Start of Block
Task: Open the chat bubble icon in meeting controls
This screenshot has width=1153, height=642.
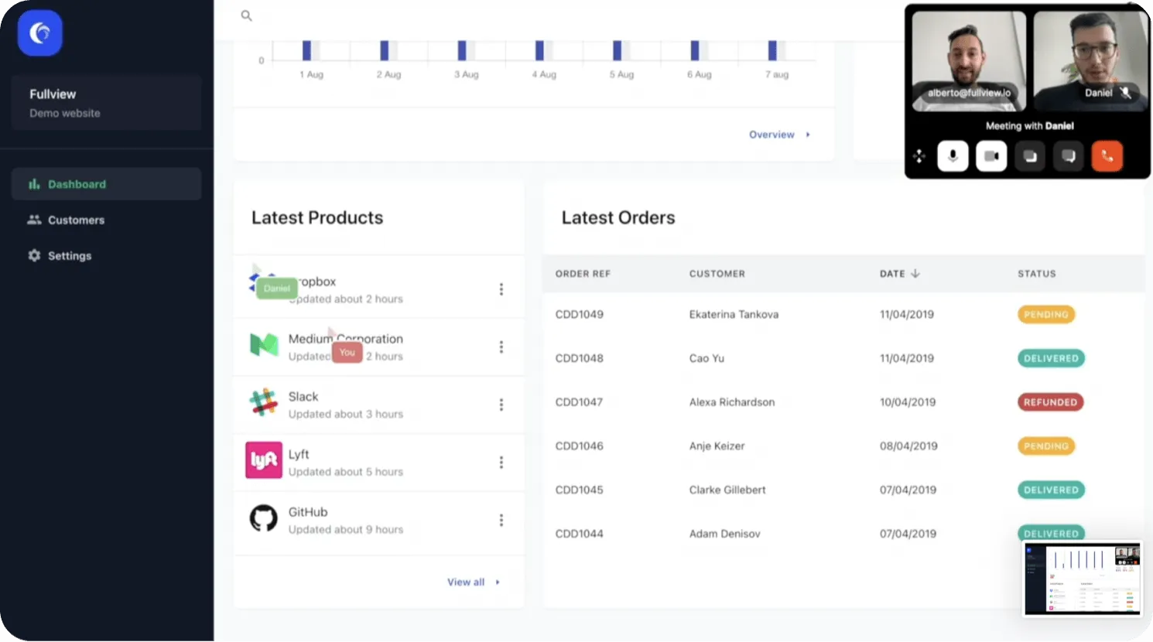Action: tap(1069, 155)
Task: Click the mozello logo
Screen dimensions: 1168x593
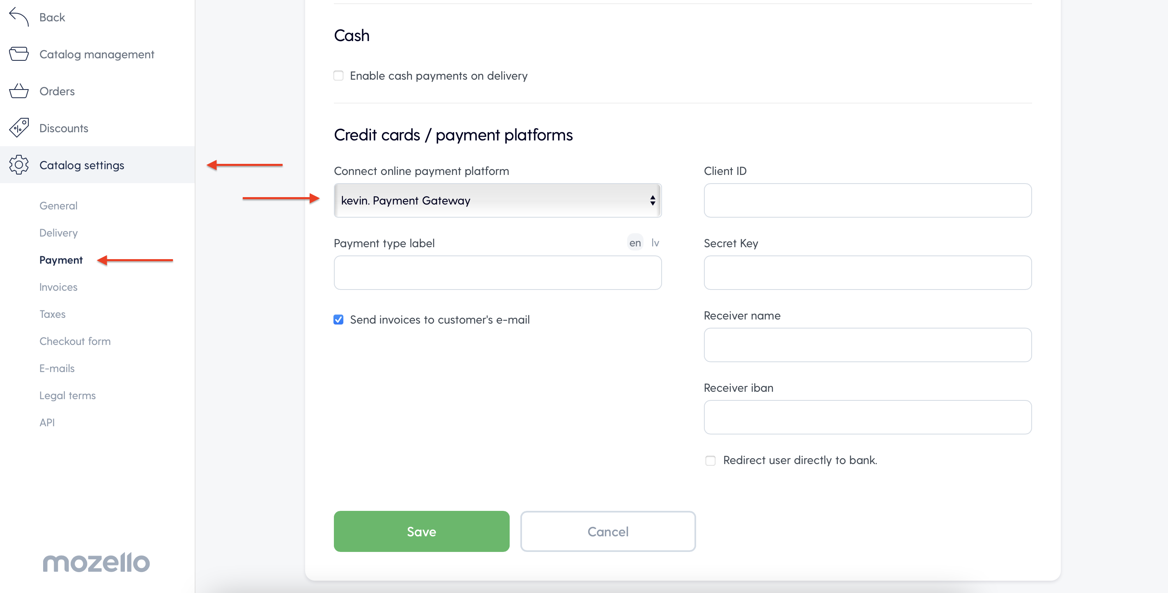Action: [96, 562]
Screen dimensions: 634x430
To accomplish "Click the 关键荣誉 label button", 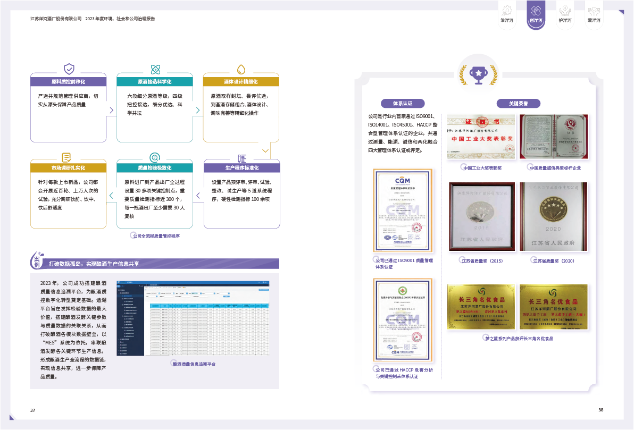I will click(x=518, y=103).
End of Block
Start of Block
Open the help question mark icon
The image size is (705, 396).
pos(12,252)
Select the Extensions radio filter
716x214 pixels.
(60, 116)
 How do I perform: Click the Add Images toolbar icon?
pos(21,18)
End of Block
**PROBLEM DETAILS**
Show all lines from the data that contain "Open".

**EXPECTED ANSWER**
Task: Open the chat bubble icon in meeting controls
Open the help question mark icon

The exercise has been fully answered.